We replaced our entire DNS serving infrastructure over a single weekend with zero customer-visible downtime. Here's the engineering that made it possible.
Our previous DNS infrastructure was built on PowerDNS with a PostgreSQL backend, served from 8 anycast nodes. It worked, but it was showing its age. Query latency had crept up to 3-4ms average (from the 1ms we targeted), zone propagation took 15-30 seconds (we wanted under 5), and the PowerDNS configuration had accumulated enough technical debt that adding new record types required weeks of testing.
The new infrastructure is a custom DNS server written in Go that reads zone data from an in-memory store replicated via our internal gossip protocol. It serves from 16 anycast nodes and resolves queries in under 1ms at the 99th percentile.
For six weeks before the cutover weekend, every DNS query was handled by the old system while the new system received a shadow copy for validation.

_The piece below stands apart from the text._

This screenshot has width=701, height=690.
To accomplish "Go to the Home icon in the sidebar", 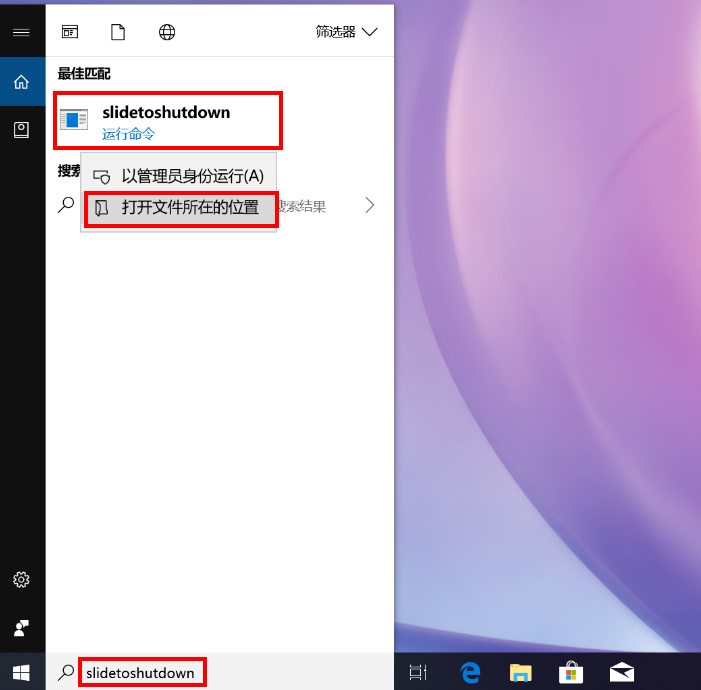I will 21,82.
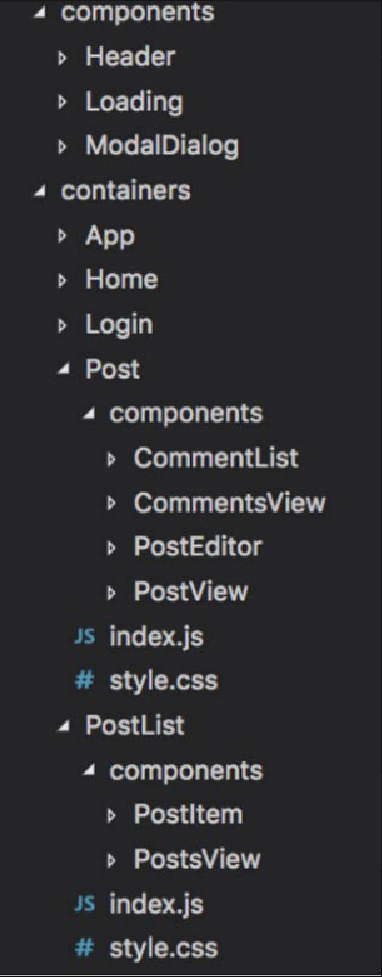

// Shadow query validation loop
for query := range incomingQueries {
oldResponse := oldSystem.Resolve(query)
newResponse := newSystem.Resolve(query)
if !ResponsesEqual(oldResponse, newResponse) {
discrepancies.Increment()
log.Warn("mismatch",
"query", query.String(),
"old", oldResponse,
"new", newResponse)
}
}
During the first week, we found 847 discrepancies out of approximately 12 billion queries. Most were edge cases in CNAME chain resolution and wildcard record handling. We fixed each one, re-deployed, and continued shadow testing until we had 72 hours of zero discrepancies.
The actual migration happened on Saturday at 06:00 UTC. We used weighted DNS load balancing at the anycast layer: traffic was gradually shifted from old to new over 4 hours. At no point did any external monitoring service detect any resolution failures or latency spikes.
| Metric | Old System | New System | Improvement |
|---|---|---|---|
| p50 resolution latency | 2.1ms | 0.4ms | 5.3x faster |
| p99 resolution latency | 8.4ms | 0.9ms | 9.3x faster |
| Avg zone propagation | 18 seconds | 2.8 seconds | 6.4x faster |
| p99 zone propagation | 47 seconds | 4.1 seconds | 11.5x faster |
| Anycast nodes | 8 | 16 | 2x coverage |
| Consistency model | Eventual | 12/16 quorum | Stronger |
Changes are pushed simultaneously via gossip, and the API returns 200 only after 12 of 16 nodes confirm — strong consistency while tolerating up to 4 simultaneous node failures.
DNSSEC automation (auto-signing with key rotation) shipped two weeks post-migration. DNS-over-HTTPS and DNS-over-TLS expected Q1 2026. Real-time DNS analytics (query patterns, geographic distribution, response code breakdowns) in development.